◆ Stored data ◆
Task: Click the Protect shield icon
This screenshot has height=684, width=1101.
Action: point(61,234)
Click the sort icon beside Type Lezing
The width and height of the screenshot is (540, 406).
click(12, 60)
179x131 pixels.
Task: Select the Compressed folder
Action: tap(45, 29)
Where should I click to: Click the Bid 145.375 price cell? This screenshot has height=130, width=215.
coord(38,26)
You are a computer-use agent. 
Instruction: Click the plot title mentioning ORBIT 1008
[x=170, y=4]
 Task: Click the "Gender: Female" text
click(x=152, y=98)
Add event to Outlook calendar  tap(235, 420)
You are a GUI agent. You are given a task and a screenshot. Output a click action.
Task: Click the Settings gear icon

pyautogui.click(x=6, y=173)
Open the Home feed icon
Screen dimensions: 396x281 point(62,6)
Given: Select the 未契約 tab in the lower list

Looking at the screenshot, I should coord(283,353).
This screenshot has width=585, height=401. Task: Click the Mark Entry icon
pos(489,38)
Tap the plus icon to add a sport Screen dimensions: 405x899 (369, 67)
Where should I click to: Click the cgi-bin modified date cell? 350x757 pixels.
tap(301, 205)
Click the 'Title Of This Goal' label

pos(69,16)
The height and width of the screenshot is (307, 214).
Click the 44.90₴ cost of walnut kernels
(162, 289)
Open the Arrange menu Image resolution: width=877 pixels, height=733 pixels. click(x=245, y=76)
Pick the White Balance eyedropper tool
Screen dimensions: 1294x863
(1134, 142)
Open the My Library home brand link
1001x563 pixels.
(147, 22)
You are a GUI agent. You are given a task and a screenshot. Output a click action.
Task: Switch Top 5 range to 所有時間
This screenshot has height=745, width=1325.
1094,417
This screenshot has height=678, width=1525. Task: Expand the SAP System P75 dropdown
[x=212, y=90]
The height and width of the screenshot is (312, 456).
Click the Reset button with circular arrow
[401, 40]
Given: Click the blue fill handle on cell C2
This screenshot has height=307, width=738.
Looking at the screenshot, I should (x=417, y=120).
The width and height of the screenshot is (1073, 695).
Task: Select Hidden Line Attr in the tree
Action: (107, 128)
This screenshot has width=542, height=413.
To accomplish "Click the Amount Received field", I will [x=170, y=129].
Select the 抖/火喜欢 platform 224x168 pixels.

◆ What this task involves ◆
All the records above need to be set down again exactly as they were given.

◆ Solved exercise ◆
Task: Click the Protect shield icon
This screenshot has height=684, width=1101.
Action: point(61,234)
Click the sort icon beside Type Lezing
The width and height of the screenshot is (540, 406).
click(12, 60)
179x131 pixels.
Task: Select the Compressed folder
Action: tap(45, 29)
Where should I click to: Click the Bid 145.375 price cell? This screenshot has height=130, width=215.
coord(38,26)
You are a computer-use agent. 
Instruction: Click the plot title mentioning ORBIT 1008
[x=170, y=4]
 Task: Click the "Gender: Female" text
click(x=152, y=98)
Add event to Outlook calendar  tap(235, 420)
You are a GUI agent. You are given a task and a screenshot. Output a click action.
Task: Click the Settings gear icon

pyautogui.click(x=6, y=173)
Open the Home feed icon
Screen dimensions: 396x281 point(62,6)
Given: Select the 未契約 tab in the lower list

Looking at the screenshot, I should coord(283,353).
This screenshot has width=585, height=401. Task: Click the Mark Entry icon
pos(489,38)
Tap the plus icon to add a sport Screen dimensions: 405x899 (369, 67)
Where should I click to: Click the cgi-bin modified date cell? 350x757 pixels.
tap(301, 205)
Click the 'Title Of This Goal' label

pos(69,16)
The height and width of the screenshot is (307, 214).
Click the 44.90₴ cost of walnut kernels
(162, 289)
Open the Arrange menu Image resolution: width=877 pixels, height=733 pixels. click(x=245, y=76)
Pick the White Balance eyedropper tool
Screen dimensions: 1294x863
(1134, 142)
Open the My Library home brand link
1001x563 pixels.
(147, 22)
You are a GUI agent. You are given a task and a screenshot. Output a click action.
Task: Switch Top 5 range to 所有時間
This screenshot has height=745, width=1325.
1094,417
This screenshot has height=678, width=1525. Task: Expand the SAP System P75 dropdown
[x=212, y=90]
The height and width of the screenshot is (312, 456).
Click the Reset button with circular arrow
[401, 40]
Given: Click the blue fill handle on cell C2
This screenshot has height=307, width=738.
Looking at the screenshot, I should (x=417, y=120).
The width and height of the screenshot is (1073, 695).
Task: Select Hidden Line Attr in the tree
Action: (107, 128)
This screenshot has width=542, height=413.
To accomplish "Click the Amount Received field", I will [x=170, y=129].
Select the 抖/火喜欢 platform 224x168 pixels.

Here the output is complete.